Les approches par les valeurs reposent sur la confiance et l’appropriation. Elles invitent les employés à agir non seulement parce qu’ils y sont obligés, mais parce qu’ils se reconnaissent dans les principes et les finalités de leur organisation.
L’éthique du care : une nouvelle voie pour penser l’intégrité
L’éthique du care, développée par Carol Gilligan et Joan Tronto, offre un cadre puissant pour repenser l’intégrité. Elle met en avant l’attention portée aux personnes, la reconnaissance de leurs vulnérabilités, et la co-construction de solutions éthiques.
Plutôt que d’imposer un système vertical de gouvernance, le care valorise le dialogue et la responsabilité partagée.

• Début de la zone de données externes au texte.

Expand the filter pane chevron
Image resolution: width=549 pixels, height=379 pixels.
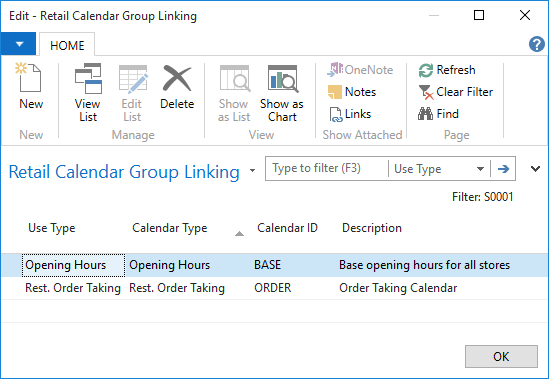pyautogui.click(x=535, y=169)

Il propose un cycle vertueux : identifier les besoins, se sentir concerné, agir de façon appropriée, rendre compte. Ce processus nourrit un climat de solidarité et de confiance, indispensable à la motivation et à l’engagement des équipes.
Quand l’organisation soutient ses salariés
Certaines institutions commencent à expérimenter cette logique. Par exemple, à l’Agence française de développement, un service d’éthique offre un espace d’écoute confidentiel pour aider les employés confrontés à des dilemmes dans leur travail. Ce service ne rend pas compte au leadership, il est indépendant de la hiérarchie, mais la conseille sur les situations d’intégrité. (Nicaise, 2022)

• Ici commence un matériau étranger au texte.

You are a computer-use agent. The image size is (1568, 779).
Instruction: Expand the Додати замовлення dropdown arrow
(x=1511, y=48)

Autre exemple, la Coopération suisse a mis en place des ateliers participatifs sur la culture d’intégrité, encourageant le dialogue et la reconnaissance des échecs comme source d’apprentissage. (ibid)
Ces expériences montrent qu’il est possible de construire une intégrité organisationnelle qui ne repose pas uniquement sur le contrôle, mais aussi sur la confiance et la reconnaissance mutuelle.
Les effets positifs d’un management inspiré du care
Un cadre éthique fondé sur le care et les valeurs consiste à reconnaître les vulnérabilités des individus, à favoriser l’écoute et la coopération, et à intégrer la responsabilité collective dans la prise de décision. Concrètement, il offre aux employés non seulement des règles, mais aussi des espaces de dialogue et d’autonomie pour juger et agir de manière éthique, ce qui renforce leur engagement et la culture de confiance au sein de l’organisation.
Un cadre éthique basé sur le care et les valeurs produit plusieurs effets positifs :
- il renforce le moral et la motivation des employés ;
- il favorise l’appropriation des règles, plutôt que leur simple tolérance ;
- il développe la résilience organisationnelle face aux crises d’intégrité ;
- il réduit les risques à long terme, car il consolide une culture de responsabilité collective.
Plutôt que d’étouffer l’initiative, il ouvre des espaces où chacun peut exercer son jugement moral.
L’approche Ethicor
Chez Ethicor, nous accompagnons les organisations dans cette transformation. Nous aidons à dépasser une vision limitée de la compliance pour bâtir une véritable culture d’intégrité.
Notre approche repose sur l’écoute, l’attention portée aux personnes, et la compréhension des contextes où émergent les dilemmes. Elle vise à reconnaître les vulnérabilités organisationnelles, à prévenir les traumatismes liés aux crises d’intégrité, et à reconstruire la confiance.
En intégrant les principes de l’éthique du care, Ethicor favorise l’autonomie, la responsabilisation et le sens au travail. Nous aidons les organisations à créer des environnements où la confiance et la responsabilité partagée deviennent des ressources, et non des slogans.
De la règle à la confiance
La compliance est nécessaire, mais elle ne suffit pas. Pour prévenir les mauvaises pratiques et favoriser un cadre de travail intègre et prospère, il faut aller plus loin : investir dans une éthique incarnée, attentive aux personnes, et fondée sur le collectif.